On parle alors de dynamiques relationnelles. Elles sont invisibles, mais déterminantes. Et elles expliquent souvent pourquoi, à compétences égales, certaines équipes coopèrent avec fluidité… et d’autres s’épuisent.
Qu’appelle-t-on une dynamique relationnelle ?
Une dynamique relationnelle correspond à la manière dont les interactions se construisent et s’enchaînent dans un collectif. Chaque comportement provoque une réaction qui influence la suivante.
Un silence peut devenir une distance. Une interprétation peut devenir un conflit. Une reconnaissance peut relancer l’engagement.
Autrement dit, le climat d’une équipe n’est pas une ambiance. C’est un système d’interactions.

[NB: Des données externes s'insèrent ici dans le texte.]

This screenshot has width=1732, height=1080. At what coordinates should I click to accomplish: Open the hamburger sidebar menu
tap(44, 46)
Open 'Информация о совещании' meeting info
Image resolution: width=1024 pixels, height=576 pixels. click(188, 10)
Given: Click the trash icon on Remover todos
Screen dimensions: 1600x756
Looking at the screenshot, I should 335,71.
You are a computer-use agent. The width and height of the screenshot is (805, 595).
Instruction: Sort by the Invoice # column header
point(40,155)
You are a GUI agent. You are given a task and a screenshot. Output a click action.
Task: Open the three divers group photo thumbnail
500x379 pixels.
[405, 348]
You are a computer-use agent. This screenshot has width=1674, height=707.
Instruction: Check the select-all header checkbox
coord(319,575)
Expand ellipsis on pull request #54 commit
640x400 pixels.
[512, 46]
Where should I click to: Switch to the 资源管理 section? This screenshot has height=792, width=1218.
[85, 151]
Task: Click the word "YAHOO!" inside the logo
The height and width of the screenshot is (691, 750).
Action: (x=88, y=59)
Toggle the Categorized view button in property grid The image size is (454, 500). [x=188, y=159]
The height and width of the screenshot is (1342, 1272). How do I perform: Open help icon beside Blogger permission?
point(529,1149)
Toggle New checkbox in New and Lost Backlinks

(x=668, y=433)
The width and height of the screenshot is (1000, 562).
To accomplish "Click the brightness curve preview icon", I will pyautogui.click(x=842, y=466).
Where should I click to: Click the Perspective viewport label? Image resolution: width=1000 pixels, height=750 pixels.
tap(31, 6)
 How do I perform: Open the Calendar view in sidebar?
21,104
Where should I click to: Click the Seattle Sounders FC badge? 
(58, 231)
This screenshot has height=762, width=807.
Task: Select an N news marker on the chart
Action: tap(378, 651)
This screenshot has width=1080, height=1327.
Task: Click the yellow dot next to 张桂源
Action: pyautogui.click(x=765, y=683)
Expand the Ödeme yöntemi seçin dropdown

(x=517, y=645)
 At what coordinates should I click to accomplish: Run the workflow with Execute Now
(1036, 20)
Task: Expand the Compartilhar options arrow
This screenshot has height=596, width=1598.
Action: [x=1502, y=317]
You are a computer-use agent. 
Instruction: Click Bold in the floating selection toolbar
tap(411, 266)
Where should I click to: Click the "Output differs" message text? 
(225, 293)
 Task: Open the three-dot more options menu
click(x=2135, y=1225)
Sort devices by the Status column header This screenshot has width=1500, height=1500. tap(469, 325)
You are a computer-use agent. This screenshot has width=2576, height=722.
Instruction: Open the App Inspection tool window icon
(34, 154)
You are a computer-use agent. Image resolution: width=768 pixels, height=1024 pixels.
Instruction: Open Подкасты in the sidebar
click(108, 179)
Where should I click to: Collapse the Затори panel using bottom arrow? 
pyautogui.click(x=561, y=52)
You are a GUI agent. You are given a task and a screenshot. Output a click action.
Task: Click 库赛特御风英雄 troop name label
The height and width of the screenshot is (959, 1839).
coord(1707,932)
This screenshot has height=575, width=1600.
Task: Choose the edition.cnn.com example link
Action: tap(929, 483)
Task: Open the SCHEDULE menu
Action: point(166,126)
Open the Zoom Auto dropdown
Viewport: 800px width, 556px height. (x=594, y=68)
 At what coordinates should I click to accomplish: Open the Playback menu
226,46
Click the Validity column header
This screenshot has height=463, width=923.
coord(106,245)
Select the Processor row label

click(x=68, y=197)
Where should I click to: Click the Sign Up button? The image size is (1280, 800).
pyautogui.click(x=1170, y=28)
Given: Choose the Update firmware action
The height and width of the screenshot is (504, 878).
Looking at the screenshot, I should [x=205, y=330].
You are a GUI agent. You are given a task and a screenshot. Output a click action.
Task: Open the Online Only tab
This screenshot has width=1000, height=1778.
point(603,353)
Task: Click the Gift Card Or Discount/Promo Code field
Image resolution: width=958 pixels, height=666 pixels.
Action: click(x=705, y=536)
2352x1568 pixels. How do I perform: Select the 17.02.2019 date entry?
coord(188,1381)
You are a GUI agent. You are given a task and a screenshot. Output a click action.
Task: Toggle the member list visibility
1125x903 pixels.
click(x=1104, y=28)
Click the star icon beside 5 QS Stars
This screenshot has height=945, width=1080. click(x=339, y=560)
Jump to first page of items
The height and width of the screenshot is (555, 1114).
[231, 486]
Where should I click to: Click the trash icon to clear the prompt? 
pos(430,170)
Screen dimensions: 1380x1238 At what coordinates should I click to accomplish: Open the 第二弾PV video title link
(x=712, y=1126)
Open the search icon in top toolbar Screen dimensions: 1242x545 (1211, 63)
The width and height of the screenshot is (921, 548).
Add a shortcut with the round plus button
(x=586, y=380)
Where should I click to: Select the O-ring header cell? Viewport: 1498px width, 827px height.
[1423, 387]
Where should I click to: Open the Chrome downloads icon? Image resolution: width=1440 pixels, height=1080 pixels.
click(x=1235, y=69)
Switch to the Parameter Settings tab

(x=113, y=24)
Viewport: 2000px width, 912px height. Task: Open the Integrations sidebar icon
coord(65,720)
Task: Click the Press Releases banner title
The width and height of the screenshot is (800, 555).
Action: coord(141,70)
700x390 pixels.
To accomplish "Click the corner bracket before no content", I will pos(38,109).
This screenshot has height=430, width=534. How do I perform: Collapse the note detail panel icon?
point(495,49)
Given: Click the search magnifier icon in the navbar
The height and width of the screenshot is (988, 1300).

Pourquoi certaines situations se répètent toujours ?
“On a déjà parlé de ce problème… mais il revient.”
Ce phénomène ne vient pas d’un manque de bonne volonté. Il vient de boucles relationnelles automatiques.
Par exemple, lorsqu'un collaborateur hésite à demander. Le manager interprète un manque d’autonomie et contrôle davantage et le collaborateur ose encore moins.
La situation se confirme d’elle-même.
Ce ne sont pas les personnes qui posent problème.
C’est la mécanique relationnelle qui s’installe.
À retenir
On ne gère pas seulement des individus.
On gère des interactions.
Changer une relation ne passe pas par convaincre, mais par modifier la manière d’interagir.
Les soft skills : le levier d’action sur les dynamiques relationnelles
C’est ici qu’interviennent les compétences de savoir-être (soft skills).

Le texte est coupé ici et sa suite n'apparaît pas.